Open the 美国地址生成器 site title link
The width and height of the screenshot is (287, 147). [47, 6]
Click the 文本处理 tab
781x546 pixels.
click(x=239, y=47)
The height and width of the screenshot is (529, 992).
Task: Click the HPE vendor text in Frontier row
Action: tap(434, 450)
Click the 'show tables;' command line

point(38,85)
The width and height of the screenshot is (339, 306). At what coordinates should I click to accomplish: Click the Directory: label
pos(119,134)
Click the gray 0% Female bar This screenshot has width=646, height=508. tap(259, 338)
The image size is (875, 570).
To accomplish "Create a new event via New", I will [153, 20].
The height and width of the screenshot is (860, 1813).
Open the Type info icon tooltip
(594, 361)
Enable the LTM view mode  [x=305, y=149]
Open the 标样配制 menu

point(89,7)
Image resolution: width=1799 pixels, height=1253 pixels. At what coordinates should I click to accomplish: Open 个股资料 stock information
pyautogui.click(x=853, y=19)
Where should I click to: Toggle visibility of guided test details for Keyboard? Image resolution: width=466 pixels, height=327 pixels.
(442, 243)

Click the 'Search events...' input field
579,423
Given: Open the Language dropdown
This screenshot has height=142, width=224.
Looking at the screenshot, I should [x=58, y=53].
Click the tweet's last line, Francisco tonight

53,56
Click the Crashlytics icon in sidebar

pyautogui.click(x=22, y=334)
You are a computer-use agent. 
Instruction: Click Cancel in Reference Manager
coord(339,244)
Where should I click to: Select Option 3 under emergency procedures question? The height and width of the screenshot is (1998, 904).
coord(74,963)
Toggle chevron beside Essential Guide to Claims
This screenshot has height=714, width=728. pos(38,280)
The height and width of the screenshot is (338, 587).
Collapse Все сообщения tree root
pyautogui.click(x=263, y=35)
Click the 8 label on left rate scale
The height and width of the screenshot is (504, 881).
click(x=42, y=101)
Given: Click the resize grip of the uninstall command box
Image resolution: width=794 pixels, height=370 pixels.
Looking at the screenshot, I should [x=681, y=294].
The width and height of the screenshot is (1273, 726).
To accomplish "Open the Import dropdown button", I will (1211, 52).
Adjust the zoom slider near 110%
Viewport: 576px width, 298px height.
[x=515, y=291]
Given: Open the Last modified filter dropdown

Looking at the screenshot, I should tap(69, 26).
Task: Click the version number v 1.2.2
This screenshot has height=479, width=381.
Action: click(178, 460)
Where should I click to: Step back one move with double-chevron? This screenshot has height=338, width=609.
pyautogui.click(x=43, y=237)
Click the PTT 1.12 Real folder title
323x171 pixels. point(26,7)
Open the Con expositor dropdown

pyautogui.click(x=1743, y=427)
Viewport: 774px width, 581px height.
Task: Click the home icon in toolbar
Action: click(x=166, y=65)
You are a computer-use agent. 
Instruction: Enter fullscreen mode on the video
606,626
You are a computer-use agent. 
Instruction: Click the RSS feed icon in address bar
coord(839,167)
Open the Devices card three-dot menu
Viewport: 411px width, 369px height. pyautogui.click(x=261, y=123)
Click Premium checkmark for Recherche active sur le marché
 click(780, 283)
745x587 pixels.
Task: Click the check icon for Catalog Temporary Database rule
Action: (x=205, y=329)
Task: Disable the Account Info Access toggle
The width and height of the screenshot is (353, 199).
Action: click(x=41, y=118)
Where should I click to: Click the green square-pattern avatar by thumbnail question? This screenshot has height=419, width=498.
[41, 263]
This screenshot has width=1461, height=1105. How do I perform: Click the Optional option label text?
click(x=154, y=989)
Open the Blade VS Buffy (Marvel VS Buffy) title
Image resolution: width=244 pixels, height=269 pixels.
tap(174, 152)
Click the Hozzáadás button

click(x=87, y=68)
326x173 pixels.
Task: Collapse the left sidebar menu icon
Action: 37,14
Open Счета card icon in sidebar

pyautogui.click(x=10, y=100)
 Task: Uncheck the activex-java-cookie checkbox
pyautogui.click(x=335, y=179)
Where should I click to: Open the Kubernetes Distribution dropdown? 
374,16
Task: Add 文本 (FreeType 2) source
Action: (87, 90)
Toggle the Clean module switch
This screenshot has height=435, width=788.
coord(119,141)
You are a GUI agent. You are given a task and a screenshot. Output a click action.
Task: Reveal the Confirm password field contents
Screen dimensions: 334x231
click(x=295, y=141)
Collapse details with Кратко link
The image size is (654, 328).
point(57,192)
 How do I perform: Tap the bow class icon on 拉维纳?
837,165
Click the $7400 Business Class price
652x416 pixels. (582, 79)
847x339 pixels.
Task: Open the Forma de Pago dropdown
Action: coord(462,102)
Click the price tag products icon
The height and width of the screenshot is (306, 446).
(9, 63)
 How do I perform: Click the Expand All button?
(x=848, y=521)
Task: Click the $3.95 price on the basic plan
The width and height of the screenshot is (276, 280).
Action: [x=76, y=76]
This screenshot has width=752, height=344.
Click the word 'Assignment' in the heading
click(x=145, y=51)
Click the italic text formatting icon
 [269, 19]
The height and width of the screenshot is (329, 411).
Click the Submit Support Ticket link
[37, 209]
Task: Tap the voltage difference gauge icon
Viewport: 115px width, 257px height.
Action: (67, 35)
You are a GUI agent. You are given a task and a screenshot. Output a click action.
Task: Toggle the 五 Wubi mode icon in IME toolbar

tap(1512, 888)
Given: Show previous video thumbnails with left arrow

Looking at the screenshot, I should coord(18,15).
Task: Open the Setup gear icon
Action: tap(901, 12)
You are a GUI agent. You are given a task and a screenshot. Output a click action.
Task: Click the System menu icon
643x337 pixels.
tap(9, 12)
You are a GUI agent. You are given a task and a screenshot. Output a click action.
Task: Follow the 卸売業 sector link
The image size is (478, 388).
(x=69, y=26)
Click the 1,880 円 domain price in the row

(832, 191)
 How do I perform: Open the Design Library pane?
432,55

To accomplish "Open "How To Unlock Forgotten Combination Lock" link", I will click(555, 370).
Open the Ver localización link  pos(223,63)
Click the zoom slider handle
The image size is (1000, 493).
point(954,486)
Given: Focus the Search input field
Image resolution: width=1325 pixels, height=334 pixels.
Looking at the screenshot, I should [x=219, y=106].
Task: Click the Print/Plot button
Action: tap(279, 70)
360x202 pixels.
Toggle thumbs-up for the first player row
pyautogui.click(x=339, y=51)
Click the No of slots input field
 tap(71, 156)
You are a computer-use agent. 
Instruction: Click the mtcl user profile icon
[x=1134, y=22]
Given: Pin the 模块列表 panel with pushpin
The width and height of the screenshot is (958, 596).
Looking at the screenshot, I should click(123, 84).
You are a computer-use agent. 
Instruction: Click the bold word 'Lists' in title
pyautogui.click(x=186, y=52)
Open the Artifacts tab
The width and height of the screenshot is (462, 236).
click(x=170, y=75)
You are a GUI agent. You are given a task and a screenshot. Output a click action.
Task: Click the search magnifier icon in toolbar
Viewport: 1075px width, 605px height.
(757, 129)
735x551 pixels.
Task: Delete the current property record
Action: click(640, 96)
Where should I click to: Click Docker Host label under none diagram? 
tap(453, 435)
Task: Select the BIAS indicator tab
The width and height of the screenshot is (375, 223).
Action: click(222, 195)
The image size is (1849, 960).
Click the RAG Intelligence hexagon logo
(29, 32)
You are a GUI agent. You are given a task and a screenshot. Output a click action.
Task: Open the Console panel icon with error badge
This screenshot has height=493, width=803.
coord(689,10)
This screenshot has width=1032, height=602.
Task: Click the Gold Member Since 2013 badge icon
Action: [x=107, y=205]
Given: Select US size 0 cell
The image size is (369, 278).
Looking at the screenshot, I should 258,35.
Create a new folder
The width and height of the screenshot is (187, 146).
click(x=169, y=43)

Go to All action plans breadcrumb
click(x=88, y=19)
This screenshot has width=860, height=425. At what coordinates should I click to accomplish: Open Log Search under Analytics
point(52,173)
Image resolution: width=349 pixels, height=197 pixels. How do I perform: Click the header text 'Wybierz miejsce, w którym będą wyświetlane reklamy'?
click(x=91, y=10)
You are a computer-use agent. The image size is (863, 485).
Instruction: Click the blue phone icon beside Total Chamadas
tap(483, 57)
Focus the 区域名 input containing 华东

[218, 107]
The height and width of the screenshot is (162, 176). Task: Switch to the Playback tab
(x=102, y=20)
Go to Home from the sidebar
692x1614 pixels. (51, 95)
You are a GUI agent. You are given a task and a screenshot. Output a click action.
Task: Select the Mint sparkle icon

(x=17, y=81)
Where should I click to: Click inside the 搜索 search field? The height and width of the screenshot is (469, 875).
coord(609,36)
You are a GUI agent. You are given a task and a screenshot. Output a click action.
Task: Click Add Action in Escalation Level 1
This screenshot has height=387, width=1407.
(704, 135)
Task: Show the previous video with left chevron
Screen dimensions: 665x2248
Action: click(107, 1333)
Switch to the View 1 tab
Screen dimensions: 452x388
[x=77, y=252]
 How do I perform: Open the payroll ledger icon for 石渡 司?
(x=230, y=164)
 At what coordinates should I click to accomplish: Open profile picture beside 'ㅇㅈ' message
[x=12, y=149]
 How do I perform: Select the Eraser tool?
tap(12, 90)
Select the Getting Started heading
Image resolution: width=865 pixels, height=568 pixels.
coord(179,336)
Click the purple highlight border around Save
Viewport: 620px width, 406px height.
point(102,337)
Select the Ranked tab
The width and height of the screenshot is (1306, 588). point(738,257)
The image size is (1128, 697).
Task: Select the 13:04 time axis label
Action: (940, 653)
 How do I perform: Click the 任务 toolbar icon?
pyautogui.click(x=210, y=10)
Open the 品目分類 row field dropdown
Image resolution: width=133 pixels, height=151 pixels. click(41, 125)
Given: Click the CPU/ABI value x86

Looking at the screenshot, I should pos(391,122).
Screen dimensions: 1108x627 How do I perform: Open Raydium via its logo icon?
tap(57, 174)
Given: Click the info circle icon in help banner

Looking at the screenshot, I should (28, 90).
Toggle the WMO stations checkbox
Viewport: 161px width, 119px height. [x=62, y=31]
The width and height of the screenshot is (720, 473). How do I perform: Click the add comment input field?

* * *

_Your instructions:_ Your answer should be each line from the entries that includes the string "panel".

_Answer to this problem:_
Given: Pin the 模块列表 panel with pushpin
Task: Open the Console panel icon with error badge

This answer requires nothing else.